The problem is not that Wal-Mart does not have the merchandise to fill its shelves, a point that was emphasized by the company in response to Bloomberg’s article. But it is piling up in aisles and in the back of stores because of its labor issues.

“Our in stock levels are up significantly in the last few years, so the premise of this story, which is based on the comments of a handful of people, is inaccurate and not representative of what is happening in our stores across the country,” Brooke Buchanan, a Wal-Mart spokeswoman, said in an emailed statement. “Two-thirds of Americans shop in our stores each month because they know they can find the products they are looking for at low prices.

But despite the points that Buchanan highlighted in that statement, customer satisfaction has continued to deteriorate. Last month, the American Customer Satisfaction Index ranked Wal-Mart last among department and discount stores, and in the past six consecutive years, the company has either tied or taken the bottom spot. Even worse, in the last week, Wal-Mart traded at a 1.4 percent discount to Target on a price-to-earnings basis; comparatively, over the past two years the company has averaged a 5.9 percent premium to its rival, and it even traded as high as a 22 percent premium in January 2012.
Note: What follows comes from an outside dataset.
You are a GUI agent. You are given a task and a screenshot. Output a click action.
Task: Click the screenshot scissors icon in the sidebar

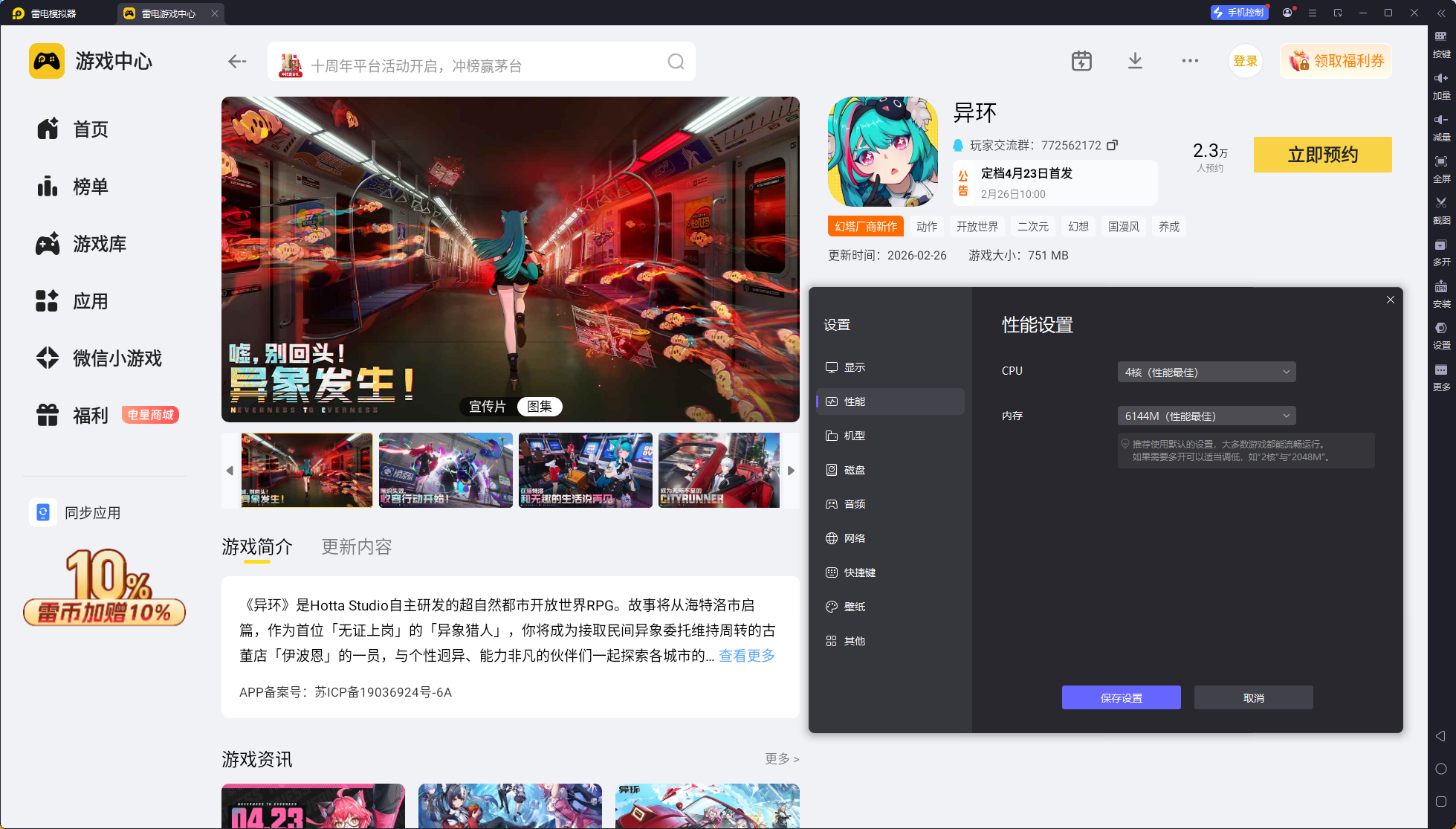(1440, 203)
Zeynep Ton, a retail researcher and associate professor of operations management at the MIT Sloan School of Management, has carefully assessed the company’s customer satisfaction problems. “When times were good and people were still shopping, the lack of excellence was OK,” he told Bloomberg. “Their view has been that they have the lowest prices so customers keep coming anyway. You don’t see that so much anymore.” Shoppers are “so sick” of Wal-Mart’s inventory problems, he added.
As Ton’s assessment indicates, Wal-Mart’s inventory problems have coincided with slowing sales growth, a problem noted by Murray in his leaked emails. In the company’s earnings conference call on February, CEO Bill Simon stated that same-store sales in the United States for the 13 weeks ending on April 26 will be little changed.